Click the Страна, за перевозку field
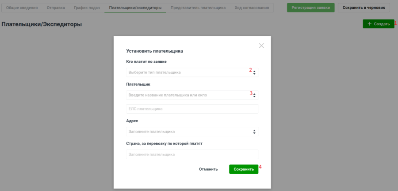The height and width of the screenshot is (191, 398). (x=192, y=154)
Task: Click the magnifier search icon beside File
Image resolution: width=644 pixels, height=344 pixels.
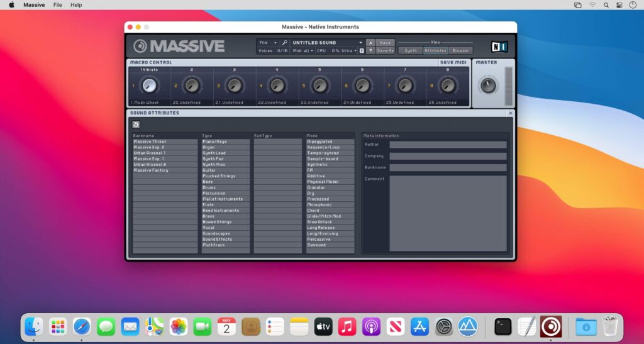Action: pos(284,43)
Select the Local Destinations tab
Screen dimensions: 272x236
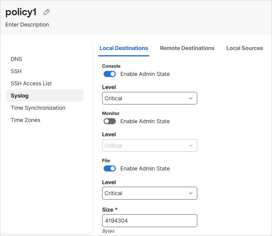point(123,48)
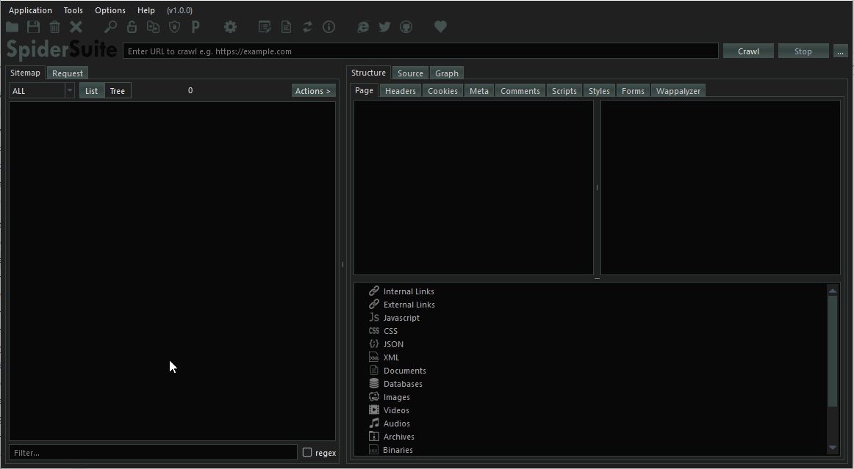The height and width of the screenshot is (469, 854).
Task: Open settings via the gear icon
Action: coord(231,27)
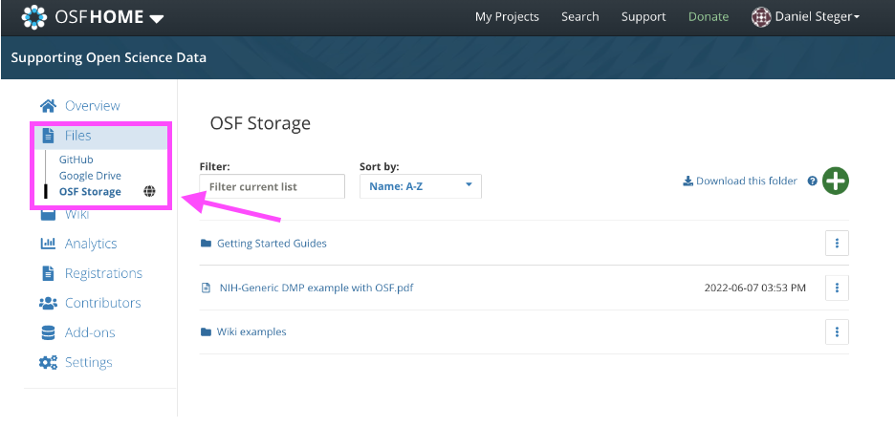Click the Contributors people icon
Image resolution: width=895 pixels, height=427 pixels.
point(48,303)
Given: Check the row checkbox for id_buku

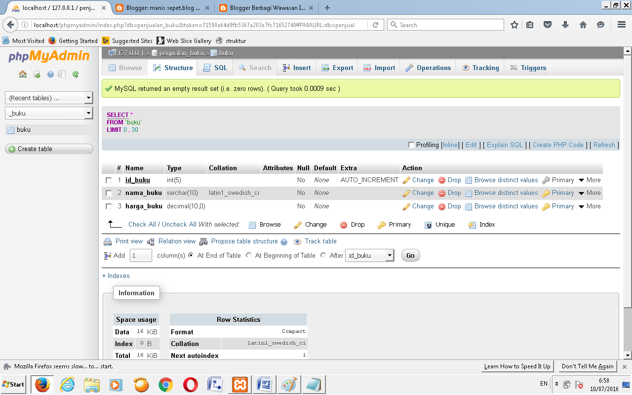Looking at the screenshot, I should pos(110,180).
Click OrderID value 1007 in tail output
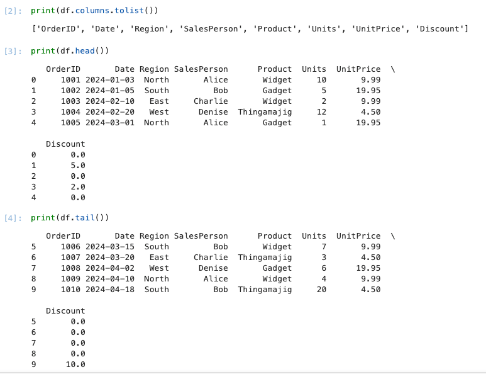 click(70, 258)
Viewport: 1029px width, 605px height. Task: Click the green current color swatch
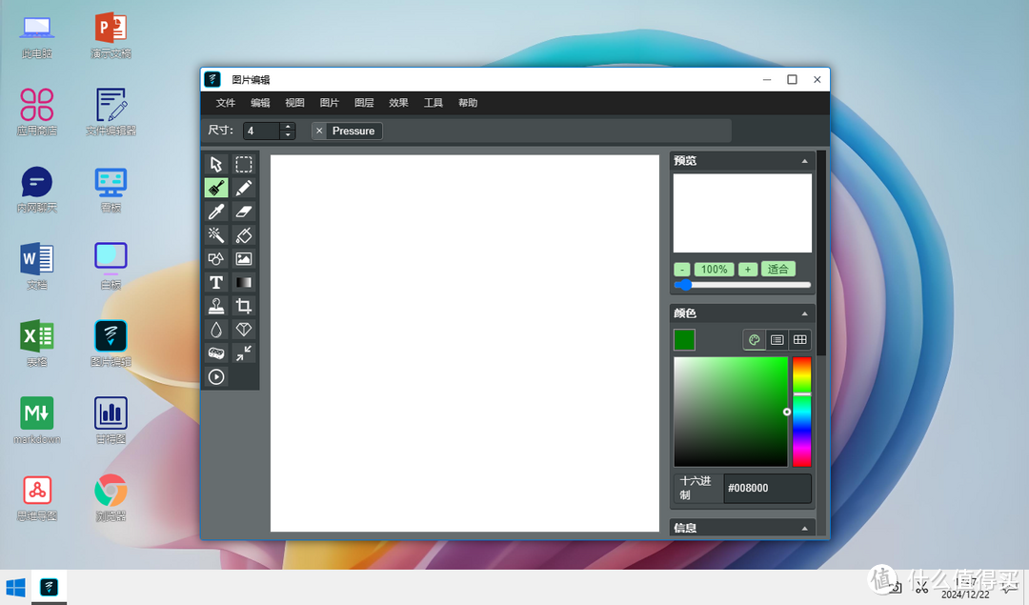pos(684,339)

EXERCISE REQUIREMENTS: Can you rewrite the part of the listing that opens with the line containing "Select the Local Destinations tab" and closes with the line containing "Click the Contributors people icon", swapping "Local Destinations" for "Remote Destinations" and keeping everything else the same? Leave the pictures out of your answer.

RESPONSE TO THE TASK:
Select the Remote Destinations tab
Screen dimensions: 272x236
point(123,48)
The height and width of the screenshot is (469, 854).
Task: Open settings via the gear icon
Action: coord(231,27)
Click the Contributors people icon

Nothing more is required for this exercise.